#### [RECORDS SUPPLIED]
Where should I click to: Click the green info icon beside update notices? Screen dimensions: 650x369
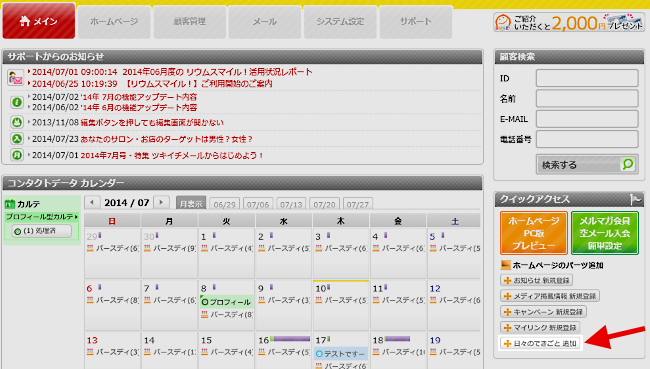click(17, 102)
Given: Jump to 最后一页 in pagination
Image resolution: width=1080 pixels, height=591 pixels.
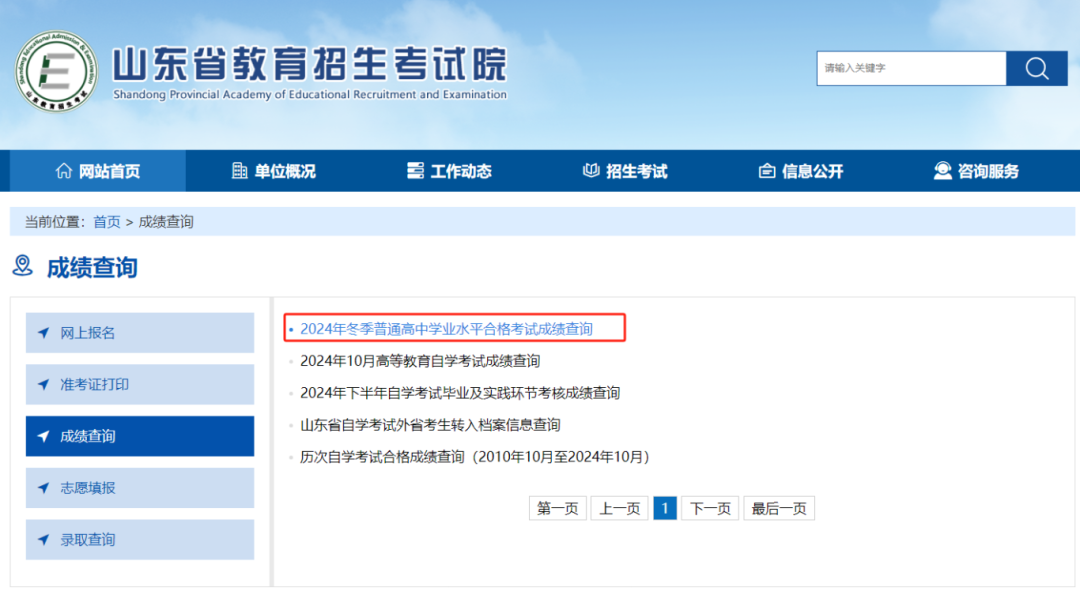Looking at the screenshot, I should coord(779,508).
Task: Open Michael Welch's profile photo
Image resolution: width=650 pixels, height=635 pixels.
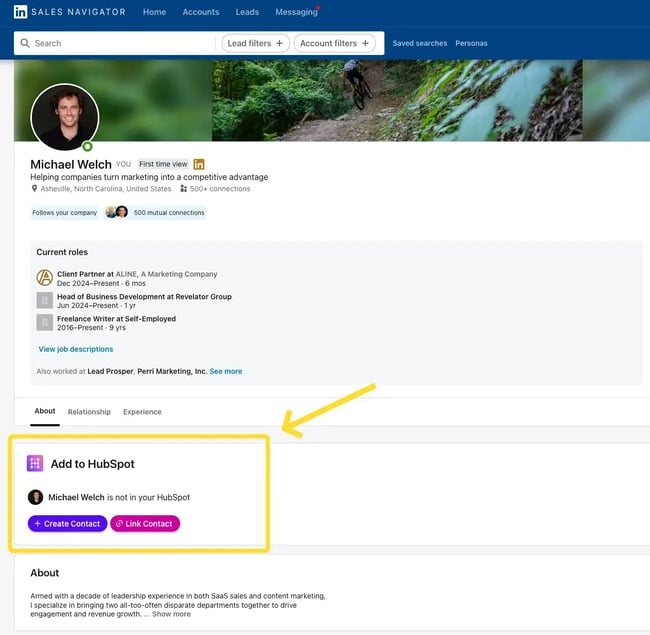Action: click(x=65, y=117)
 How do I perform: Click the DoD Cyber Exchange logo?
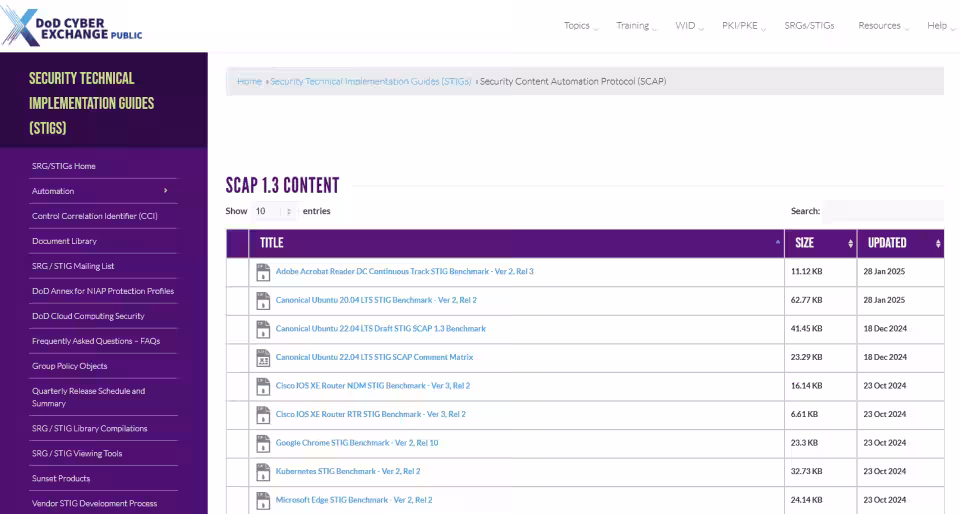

#### [EXERCISE REQUIREMENTS]
Output every record verbatim, skipping images.

#### [WRITTEN SOLUTION]
Where should I click to: Click the green info icon beside update notices? Screen dimensions: 650x369
click(17, 102)
Given: Jump to 最后一页 in pagination
Image resolution: width=1080 pixels, height=591 pixels.
Looking at the screenshot, I should coord(779,508).
Task: Open Michael Welch's profile photo
Image resolution: width=650 pixels, height=635 pixels.
Action: click(x=65, y=117)
 How do I perform: Click the DoD Cyber Exchange logo?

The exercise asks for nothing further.